Actu revendicative


Plan 2 des services à la personne : rien n’avance pour les retraités


La loi du 26 juillet 2005 - dite loi Borloo - répondit partiellement à un vrai enjeu de société et a eu le mérite de mieux structurer l'offre émiettée du secteur. En outre, la création du Chèque emploi service universel (Cesu), renforça la solvabilisation des utilisateurs par la version préfinancée. Le plan 2 récidive. Pour mieux repousser un vrai texte sur le 5e risque ?

La loi Borloo comme le plan 2 présenté récemment ont pour origine le ministère de l’Emploi et non celui des Affaires sociales. L’objectif du gouvernement reste de favoriser l’émergence d’emplois dans un secteur considéré comme un gisement. Comme on pouvait s’y attendre, l’aide à domicile vers les personnes en perte d’autonomie ne représente que 25% des emplois créés, emplois souvent précaires, à temps partiel et mal rémunérés.

Le rapport du Conseil économique, social et environnemental (CESE) de janvier 2007 souligne les insuffisances de ce plan et propose des pistes :
- crédit d’impôt amélioré ;
- intégration du CESU préfinancé dans la négociation sociale ;
- conventionnement des structures et agrément des métiers ;
- revalorisation des salaires et reconnaissance des métiers.

Une mesure phare

La critique majeure de ce plan est de mélanger des services concourant à l’amélioration de la qualité de vie avec ceux relevant du domaine social en direction de personnes vulnérables et/ou à faibles moyens. L’avis de suite du CESE (18 novembre 2008) insistait sur la nécessité de recentrer les services en direction des personnes en perte d’autonomie (et des jeunes enfants), alors que le rapport annuel de la Cour des comptes (sorti début 2009) adressait des critiques sur les aides et services à domicile (coordination souvent inexistante, alourdissement du reste à charge).

Tous ces éléments étaient connus. Pourtant le plan 2 ne reprend pas ces suggestions fortes.

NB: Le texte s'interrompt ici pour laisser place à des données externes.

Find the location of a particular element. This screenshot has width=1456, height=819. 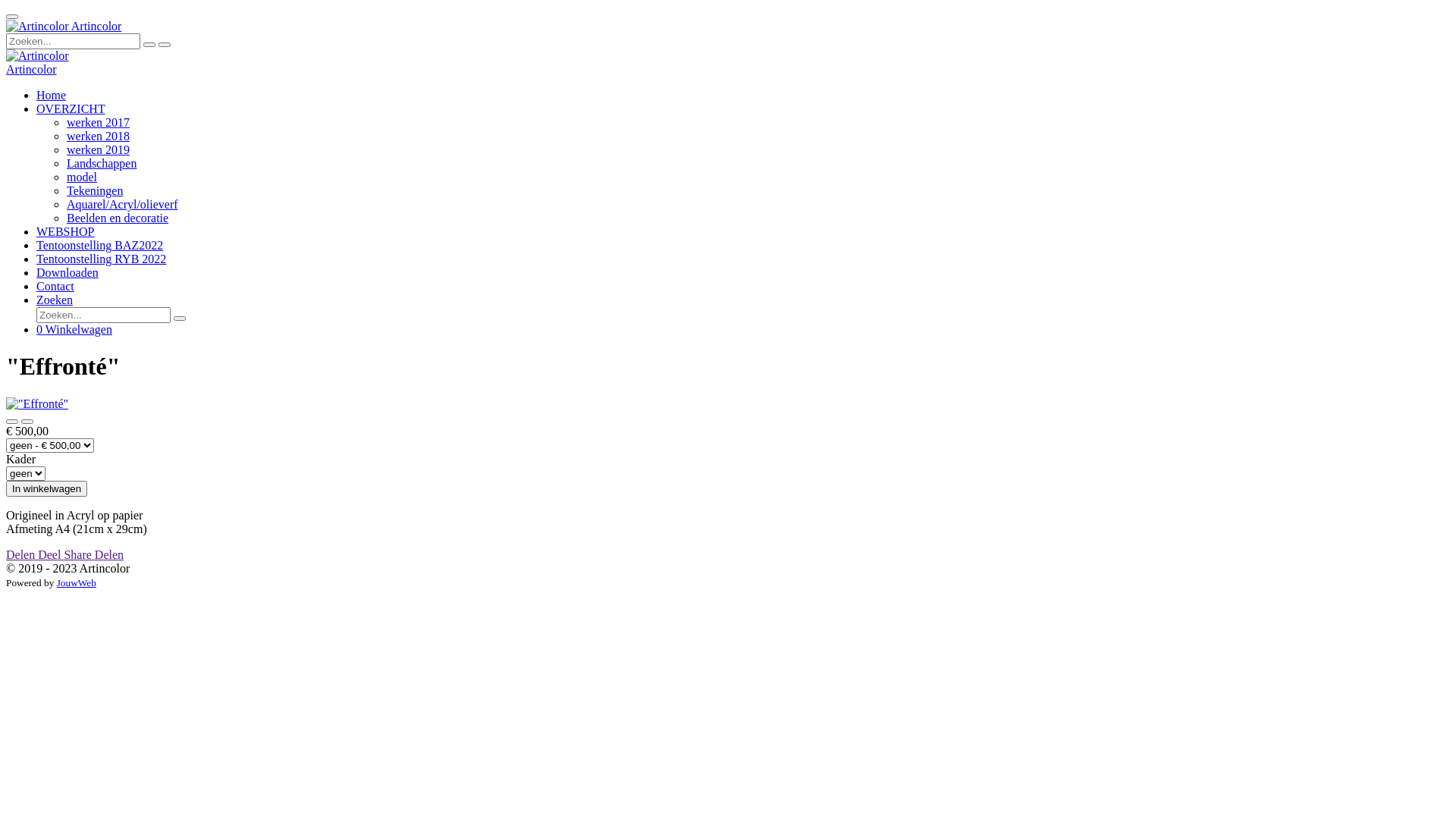

'Delen' is located at coordinates (108, 554).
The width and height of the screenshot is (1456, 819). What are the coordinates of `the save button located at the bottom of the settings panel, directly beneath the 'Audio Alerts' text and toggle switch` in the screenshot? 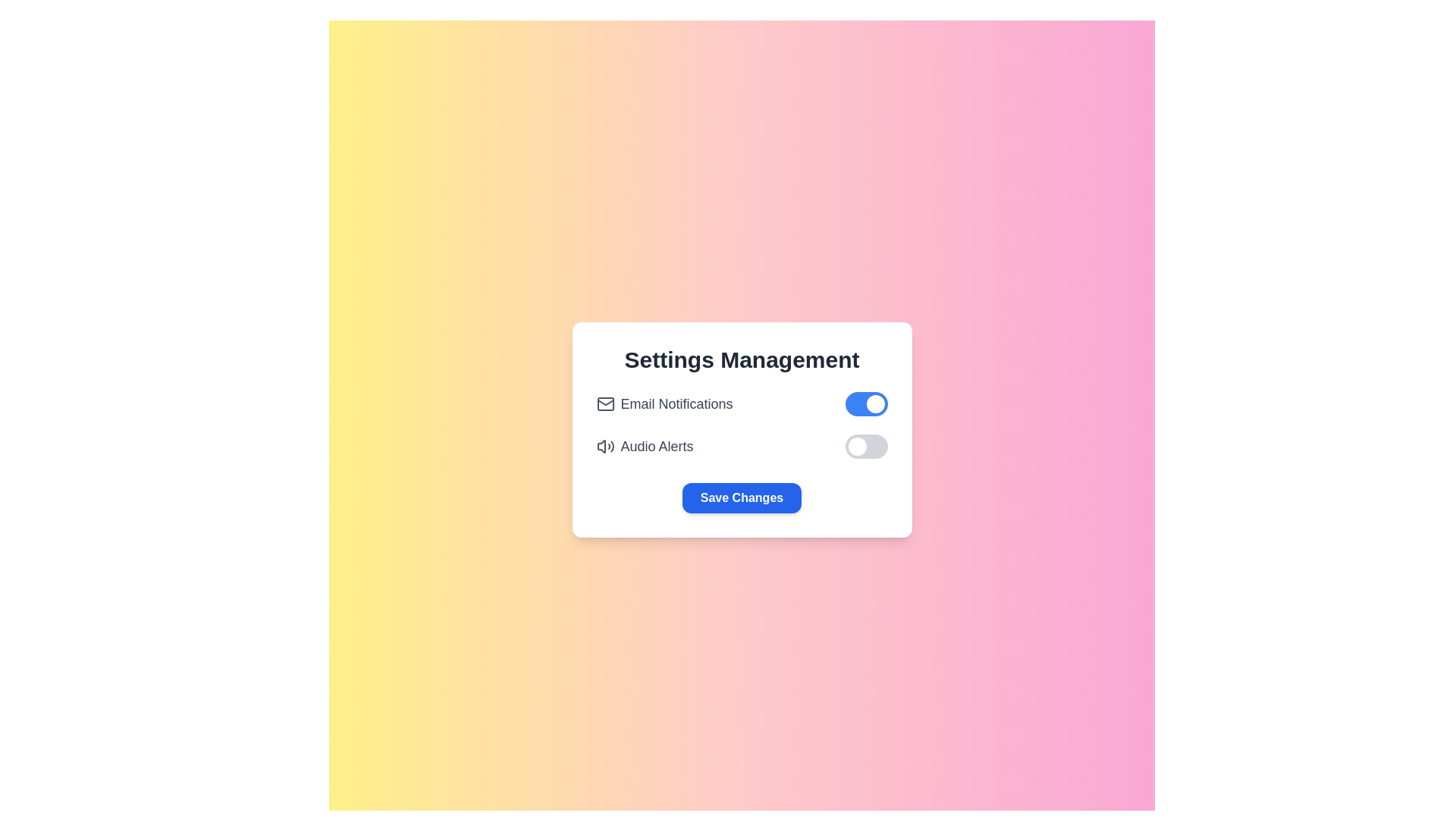 It's located at (742, 497).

Qu’en est-il précisément ? Toujours le même objectif : créer 100 000 emplois à l’horizon 2012 avec une mesure phare : les 200 euros qui seront versées aux 660 000 ménages bénéficiaires de l’APA, notamment. Ce versement intervenant par CESU, ce mode de paiement va-t-il être utilisé par les bénéficiaires ? Il faudra en faire le bilan tout comme celui de l’utilisation des CESU par les départements pour le paiement des prestations sociales

Nourrir les attentes ?

L’élargissement de la liste des métiers soulève toujours les mêmes réserves. Rien ne concerne le monde de la dépendance alors que le soutien scolaire dans les zones urbaines sensibles fait quitter les métiers du domaine du service à domicile. Plus gênant, le crédit d’impôt n’est pas amélioré pour que l’exonération bénéficie de l’avance de déduction à l’exercice en cours et non avec un retard d’une année.

Enfin, même si des conventions sont possibles avec des particuliers-employeurs, s’ajoutant à l’accès à des centres-ressources susceptibles de les aider sur des questions de formation, de gestion administrative des contrats ou de suivi médical, rien n’est dit ni fait pour rendre plus attractifs et moins pénibles ces métiers qui, par ailleurs, ne voient pas les conventions collectives évoluer notablement.

Bref, une loi insuffisante qui semble surtout destinée à "nourrir" les attentes de ceux (dont la CFDT et ses retraités) qui réclament depuis trop longtemps un vrai texte sur le 5e risque alors que cette mise en place est sans cesse repoussée....

Note de la rédaction. Il y a deux CESE à ne pas confondre. Pour celui de la France, le E signifie « environnemental » (Conseil économique, social et environnemental). Pour celui de l’Union européenne, le E signifie « européen » (Comité économique et social européen).